**TO DO**
Please convert the lines below into a JSON list of strings, with one string per line and blank lines left out.

(Saved entries)
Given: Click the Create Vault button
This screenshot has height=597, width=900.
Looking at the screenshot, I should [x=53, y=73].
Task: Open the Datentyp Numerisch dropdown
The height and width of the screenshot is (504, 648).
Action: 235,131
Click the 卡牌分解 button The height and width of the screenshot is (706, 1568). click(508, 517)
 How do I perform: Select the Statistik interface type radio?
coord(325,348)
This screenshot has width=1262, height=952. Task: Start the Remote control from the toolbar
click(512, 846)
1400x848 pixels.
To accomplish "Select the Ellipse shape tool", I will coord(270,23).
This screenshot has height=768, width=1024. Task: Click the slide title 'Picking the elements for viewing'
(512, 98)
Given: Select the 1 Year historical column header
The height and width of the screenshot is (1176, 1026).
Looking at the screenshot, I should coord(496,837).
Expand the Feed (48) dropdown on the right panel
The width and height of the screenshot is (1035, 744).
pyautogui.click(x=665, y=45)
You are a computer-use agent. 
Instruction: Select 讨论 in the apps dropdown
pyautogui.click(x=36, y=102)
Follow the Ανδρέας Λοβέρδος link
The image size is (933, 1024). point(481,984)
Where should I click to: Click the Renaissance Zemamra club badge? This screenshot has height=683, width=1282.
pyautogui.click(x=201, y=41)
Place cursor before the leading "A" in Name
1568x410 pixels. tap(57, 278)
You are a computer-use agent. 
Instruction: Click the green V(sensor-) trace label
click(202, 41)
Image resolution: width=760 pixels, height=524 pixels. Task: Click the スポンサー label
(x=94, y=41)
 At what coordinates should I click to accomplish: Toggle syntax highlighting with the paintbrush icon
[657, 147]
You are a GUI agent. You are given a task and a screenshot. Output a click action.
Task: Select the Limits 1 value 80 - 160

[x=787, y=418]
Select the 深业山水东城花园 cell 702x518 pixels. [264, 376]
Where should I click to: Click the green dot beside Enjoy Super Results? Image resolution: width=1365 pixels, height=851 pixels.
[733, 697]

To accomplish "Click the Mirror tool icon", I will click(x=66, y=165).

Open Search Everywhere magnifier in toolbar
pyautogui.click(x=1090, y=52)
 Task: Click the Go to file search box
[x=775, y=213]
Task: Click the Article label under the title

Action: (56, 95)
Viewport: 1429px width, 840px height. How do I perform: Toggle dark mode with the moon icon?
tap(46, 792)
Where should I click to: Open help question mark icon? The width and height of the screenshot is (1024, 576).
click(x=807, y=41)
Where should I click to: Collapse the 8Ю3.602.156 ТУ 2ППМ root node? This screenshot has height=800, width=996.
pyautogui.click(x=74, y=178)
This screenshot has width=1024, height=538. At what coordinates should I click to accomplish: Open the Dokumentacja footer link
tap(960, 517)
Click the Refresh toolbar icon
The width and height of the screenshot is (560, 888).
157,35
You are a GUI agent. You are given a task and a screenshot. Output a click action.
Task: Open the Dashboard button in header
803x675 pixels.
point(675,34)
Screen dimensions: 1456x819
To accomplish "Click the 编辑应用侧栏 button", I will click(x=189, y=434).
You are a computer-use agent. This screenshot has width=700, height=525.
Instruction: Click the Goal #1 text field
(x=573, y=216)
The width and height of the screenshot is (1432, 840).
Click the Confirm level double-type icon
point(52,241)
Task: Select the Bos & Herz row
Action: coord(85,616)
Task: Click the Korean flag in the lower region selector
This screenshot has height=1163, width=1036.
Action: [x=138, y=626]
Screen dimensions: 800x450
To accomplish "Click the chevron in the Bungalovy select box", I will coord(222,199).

**EXERCISE RESPONSE**
[
  "Given: Click the Create Vault button",
  "This screenshot has height=597, width=900.",
  "Looking at the screenshot, I should [x=53, y=73].",
  "Task: Open the Datentyp Numerisch dropdown",
  "The height and width of the screenshot is (504, 648).",
  "Action: 235,131",
  "Click the 卡牌分解 button The height and width of the screenshot is (706, 1568). click(508, 517)",
  " How do I perform: Select the Statistik interface type radio?",
  "coord(325,348)",
  "This screenshot has width=1262, height=952. Task: Start the Remote control from the toolbar",
  "click(512, 846)",
  "1400x848 pixels.",
  "To accomplish \"Select the Ellipse shape tool\", I will coord(270,23).",
  "This screenshot has height=768, width=1024. Task: Click the slide title 'Picking the elements for viewing'",
  "(512, 98)",
  "Given: Select the 1 Year historical column header",
  "The height and width of the screenshot is (1176, 1026).",
  "Looking at the screenshot, I should coord(496,837).",
  "Expand the Feed (48) dropdown on the right panel",
  "The width and height of the screenshot is (1035, 744).",
  "pyautogui.click(x=665, y=45)",
  "You are a computer-use agent. ",
  "Instruction: Select 讨论 in the apps dropdown",
  "pyautogui.click(x=36, y=102)",
  "Follow the Ανδρέας Λοβέρδος link",
  "The image size is (933, 1024). point(481,984)",
  "Where should I click to: Click the Renaissance Zemamra club badge? This screenshot has height=683, width=1282.",
  "pyautogui.click(x=201, y=41)",
  "Place cursor before the leading \"A\" in Name",
  "1568x410 pixels. tap(57, 278)",
  "You are a computer-use agent. ",
  "Instruction: Click the green V(sensor-) trace label",
  "click(202, 41)",
  "Image resolution: width=760 pixels, height=524 pixels. Task: Click the スポンサー label",
  "(x=94, y=41)",
  " At what coordinates should I click to accomplish: Toggle syntax highlighting with the paintbrush icon",
  "[657, 147]",
  "You are a GUI agent. You are given a task and a screenshot. Output a click action.",
  "Task: Select the Limits 1 value 80 - 160",
  "[x=787, y=418]",
  "Select the 深业山水东城花园 cell 702x518 pixels. [264, 376]",
  "Where should I click to: Click the green dot beside Enjoy Super Results? Image resolution: width=1365 pixels, height=851 pixels.",
  "[733, 697]",
  "To accomplish \"Click the Mirror tool icon\", I will click(x=66, y=165).",
  "Open Search Everywhere magnifier in toolbar",
  "pyautogui.click(x=1090, y=52)",
  " Task: Click the Go to file search box",
  "[x=775, y=213]",
  "Task: Click the Article label under the title",
  "Action: (56, 95)",
  "Viewport: 1429px width, 840px height. How do I perform: Toggle dark mode with the moon icon?",
  "tap(46, 792)",
  "Where should I click to: Open help question mark icon? The width and height of the screenshot is (1024, 576).",
  "click(x=807, y=41)",
  "Where should I click to: Collapse the 8Ю3.602.156 ТУ 2ППМ root node? This screenshot has height=800, width=996.",
  "pyautogui.click(x=74, y=178)",
  "This screenshot has width=1024, height=538. At what coordinates should I click to accomplish: Open the Dokumentacja footer link",
  "tap(960, 517)",
  "Click the Refresh toolbar icon",
  "The width and height of the screenshot is (560, 888).",
  "157,35",
  "You are a GUI agent. You are given a task and a screenshot. Output a click action.",
  "Task: Open the Dashboard button in header",
  "803x675 pixels.",
  "point(675,34)",
  "Screen dimensions: 1456x819",
  "To accomplish \"Click the 编辑应用侧栏 button\", I will click(x=189, y=434).",
  "You are a computer-use agent. This screenshot has width=700, height=525.",
  "Instruction: Click the Goal #1 text field",
  "(x=573, y=216)",
  "The width and height of the screenshot is (1432, 840).",
  "Click the Confirm level double-type icon",
  "point(52,241)",
  "Task: Select the Bos & Herz row",
  "Action: coord(85,616)",
  "Task: Click the Korean flag in the lower region selector",
  "This screenshot has height=1163, width=1036.",
  "Action: [x=138, y=626]",
  "Screen dimensions: 800x450",
  "To accomplish \"Click the chevron in the Bungalovy select box\", I will coord(222,199)."
]